“I think that market-wide coordination of regulatory mechanisms such as circuit breakers is a very positive thing. The lack of such coordination seems to have had a significantly detrimental effect,” says Professor Ciamac Moallemi, who has studied behavior in financial markets. In his recent research, he created a quantitative model to value latency or the delay between decision and trade execution, finding that the higher frequency of trading, the more impact latency has on transaction costs. (Read more about this research in Ideas at Work.)
Moallemi said the events of May 6 raised a number of unanswered questions, including:
- Did buy-side firms employing algorithmic trading strategies contribute to the crash? Many mutual funds, pension funds, etc., try to efficiently buy or sell large positions via computerized strategies that buy or sell at a predetermined rate over the course of the day despite market conditions. Such strategies often trade at a faster rate in periods of high volume. Did these strategies accelerate selling just as the market was crashing?
- High-frequency liquidity providers implement computerized market-making strategies based on the statistical analysis of markets.
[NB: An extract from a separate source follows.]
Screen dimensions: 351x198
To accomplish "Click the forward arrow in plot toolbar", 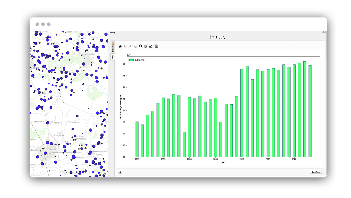I will point(130,46).
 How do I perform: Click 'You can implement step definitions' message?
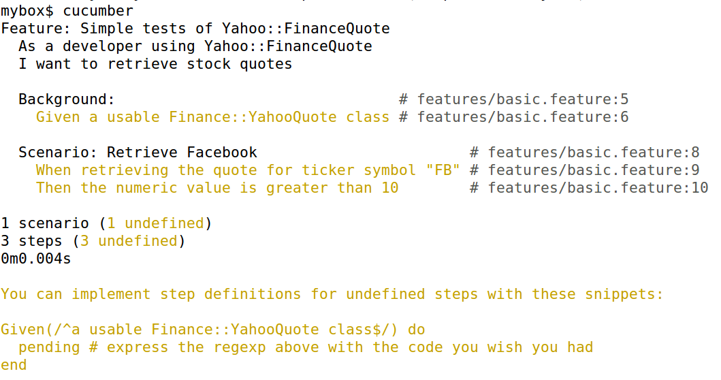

In periods of market anomaly, where historical statistical relationships may not hold, these traders may withdraw from the market and hence remove liquidity at times when it is most needed. To what extent did high-frequency liquidity providers withdraw liquidity from the market immediately prior to the crash?
- Given that there does not seem to be any trading “error” involved in the crash, is it a wise policy for the exchanges to cancel trades that occurred at anomalously low prices? This would seem to destroy any incentive for investors to provide liquidity by buying during a crash. What incentives can be created for liquidity provision in turbulent times?